Dr. Lito is supported by National Institutes of Health (NIH) grants 1R01CA23074501, 1R01CA23026701A1, and K08CA191082-01A1; the Pew Charitable Trusts; the Damon Runyon Cancer Research Foundation; and the American Lung Association. Dr. Murciano-Goroff is supported by a Kristina M. Day Young Investigator Award from Conquer Cancer, the ASCO Foundation, and has received training through an institutional K30 grant from the NIH (CTSA UL1TR00457). Dr. Zhao is supported in part by a Charles H. Revson Senior Fellowship in Biomedical Science. Dr. Xue is supported in part by the NIH National Research Service Award F30 program (1F30CA232549-01). Other investigators on the study received support from the MSK Pilot Center for Precision Disease Modeling program, the LUNGevity Foundation, the Breast Cancer Research Foundation, the Gerald Leigh Charitable Trust, Cycle for Survival, NIH grant P50 CA247749 01, the Josie Robertson Investigator Program at MSK, a Medical Scientist Training Program grant to the Weill Cornell–Rockefeller–Sloan Kettering Tri-Institutional MD-PhD Program (T32GM007739), and the MSK Support Grant-Core Grant program from the NIH (P30 CA008748). Clinical study funding was provided by Amgen Inc.

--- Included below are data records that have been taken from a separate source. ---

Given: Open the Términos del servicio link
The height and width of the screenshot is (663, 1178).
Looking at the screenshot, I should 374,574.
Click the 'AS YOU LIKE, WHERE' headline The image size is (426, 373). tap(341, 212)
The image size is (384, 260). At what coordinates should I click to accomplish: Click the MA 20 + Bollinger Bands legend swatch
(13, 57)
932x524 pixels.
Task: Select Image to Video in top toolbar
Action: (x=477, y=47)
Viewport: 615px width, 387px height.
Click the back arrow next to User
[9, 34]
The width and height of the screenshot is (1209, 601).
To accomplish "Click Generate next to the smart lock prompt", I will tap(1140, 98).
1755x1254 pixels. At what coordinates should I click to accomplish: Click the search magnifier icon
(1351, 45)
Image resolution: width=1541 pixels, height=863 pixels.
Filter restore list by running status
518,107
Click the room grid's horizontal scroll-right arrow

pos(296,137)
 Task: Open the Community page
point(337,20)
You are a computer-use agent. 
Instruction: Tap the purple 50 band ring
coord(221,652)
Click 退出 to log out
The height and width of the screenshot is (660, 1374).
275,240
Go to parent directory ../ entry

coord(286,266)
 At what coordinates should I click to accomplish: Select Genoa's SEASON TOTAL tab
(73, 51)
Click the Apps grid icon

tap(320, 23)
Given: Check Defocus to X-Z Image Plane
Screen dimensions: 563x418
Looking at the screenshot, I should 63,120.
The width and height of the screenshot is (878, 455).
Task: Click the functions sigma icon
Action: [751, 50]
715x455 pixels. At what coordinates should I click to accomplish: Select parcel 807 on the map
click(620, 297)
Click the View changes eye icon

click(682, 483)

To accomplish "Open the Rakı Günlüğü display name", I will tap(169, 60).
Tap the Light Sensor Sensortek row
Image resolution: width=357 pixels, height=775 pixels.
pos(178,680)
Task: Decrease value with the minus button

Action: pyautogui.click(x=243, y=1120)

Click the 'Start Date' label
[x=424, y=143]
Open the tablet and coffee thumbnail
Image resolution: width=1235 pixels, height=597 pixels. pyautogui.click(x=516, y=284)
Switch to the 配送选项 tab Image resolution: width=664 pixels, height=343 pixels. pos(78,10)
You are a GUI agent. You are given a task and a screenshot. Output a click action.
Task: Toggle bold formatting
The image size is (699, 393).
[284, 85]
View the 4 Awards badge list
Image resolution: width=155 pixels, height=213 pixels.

Dr. Lito has received grants to his institution from Amgen, Mirati, Revolution Medicines, Boehringer Ingelheim, and Vitrac Pharmaceuticals and is listed as an inventor on patents filed by MSK on the treatment of BRAF-mutant or KRAS-mutant cancers. He has served as a scientific advisor to Revolution Medicines, Boehringer Ingelheim, AmMax Bio, Repare Therapeutics, and Black Diamond Therapeutics. Dr. Li has served as an uncompensated advisor to Amgen, Genentech, Boehringer Ingelheim, Lilly, AstraZeneca, Daiichi Sankyo, and has received consulting fees from Guardant Health and Hengrui Therapeutics. He has received research grants to his institution from Amgen, Genentech, AstraZeneca, Daiichi Sankyo, Lilly, Illumina, GRAIL, Guardant Health, Hengrui Therapeutics, MORE Health, and Bolt Biotherapeutics. He has received academic travel support from Resolution Bioscience, MORE Health, and Jiangsu Hengrui Medicine. He is an inventor on two institutional patents at MSK (US62/685,057 and US62/514,661) and has intellectual property rights as a book author at Karger Publishers and Shanghai Jiao Tong University Press.